Thursday, September 17, 2009

OSF: Much Ado About Nothing

Weisenheimer has seen Much Ado About Nothing about a zillion times. My Sweetie, the official scorer, and I wore out a VHS version of the 1993 Kenneth Branagh film before finally springing for the DVD, which we watch frequently. Thus, we were delighted to lead off our week at the Oregon Shakespeare Festival with a production of Much Ado on the outdoor Elizabethan Stage, but wondered what they could do to get around the well-remembered images of Branagh, Emma Thompson, and the film cast.

OSF delivered.

Director Kate Buckley set the OSF production in post-WWII Italy. (Sweetie speculates that the costume department scored a big discount on a supply-truck load of 40s military regalia.) Buckely restored a lot of dialog that Branagh cut. And she cast the major combatants/lovers, Beatrice and Benedick, as much older characters than is typical. Robynn Rodriguez and David Kelly were marvelous as the lead couple.
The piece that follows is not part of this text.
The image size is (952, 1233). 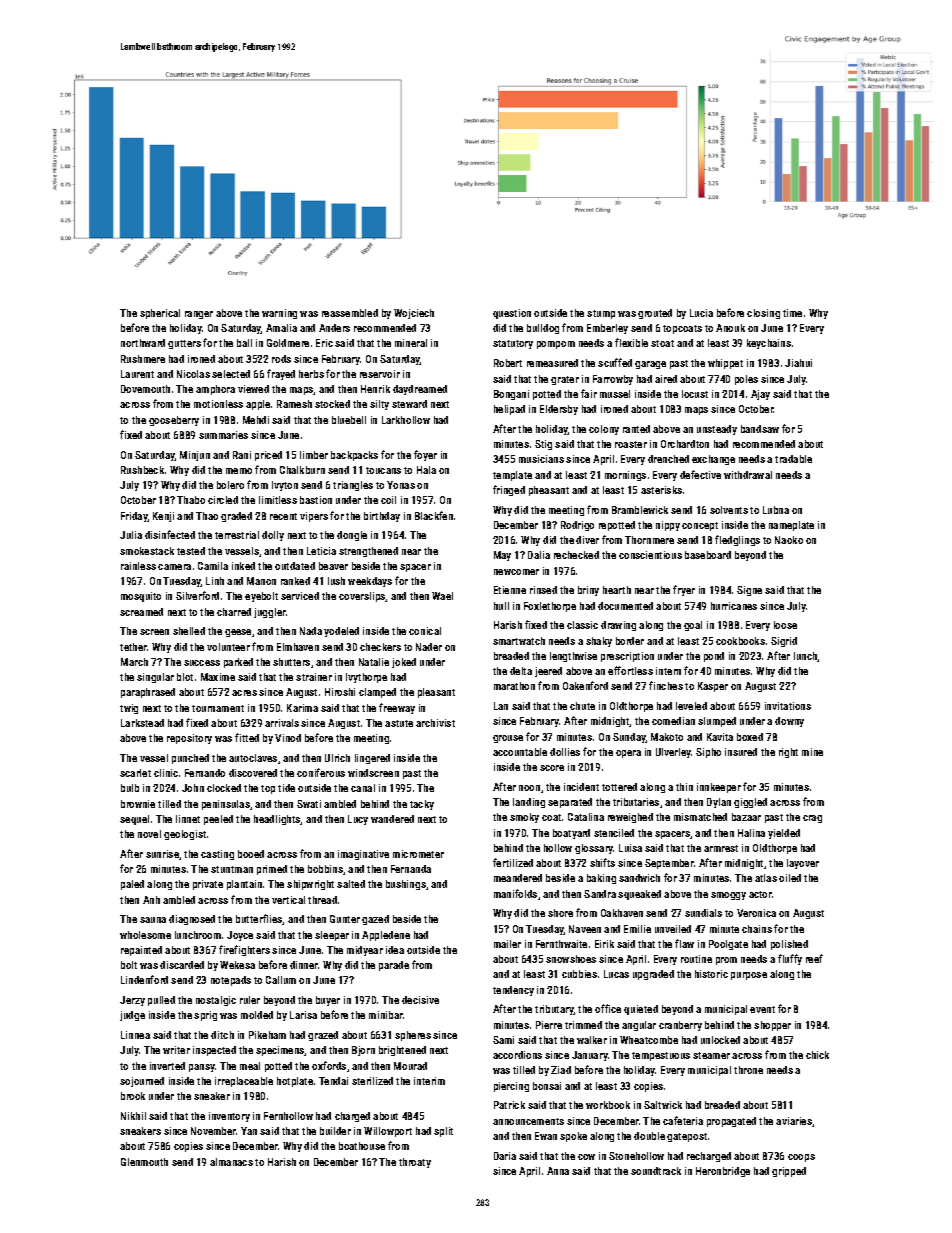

Kelly in particular was hilarious, not only in his verbal sparring with Rodriguez but in a number of slapstick scenes as well. Particularly riotous was the scene in which his cohorts attempted to plant the seed that Beatrice loved him. He started out hiding behind the wall of an on-stage pond, skulked around behind various props around the stage until he found himself back at, then underwater in, the pond. A couple of prodigious spit takes and requisite splashing of the front-row folks, and he was off!

A great surprise was a virtuoso performance by Peter Macon in the role of Don Pedro. We pretty well dissed Macon for his performance as Othello in his OSF debut last year. But he showed great range and comedic chops as the leader of the returning warriors in this production.

OSF veteran Tony DeBruno is a hoot as the bumbling constable Dogberry. I would be remiss if I did not write down here that he is an ass. Juan Rivera LeBron and Sarah Rutan were fine as the young lovers Claudio and Hero, though Claudio is such a schmuck you want to slap him, falling for the trick that made him slander his honey at the altar. Christopher Michael Rivera drew the short straw and had to play Don John the bastard. I'm really looking forward to someone taking that role and doing it up nasty. Bill Geisslinger was steady and agitatable as our host Leonato.

My one real quibble was that Kelly raced through Benedick's play closing speech awfully rapidly. That college-of-witcrackers thing is one of my favorites, and it was over before it began. All in all, OSF's Much Ado was an entertaining success.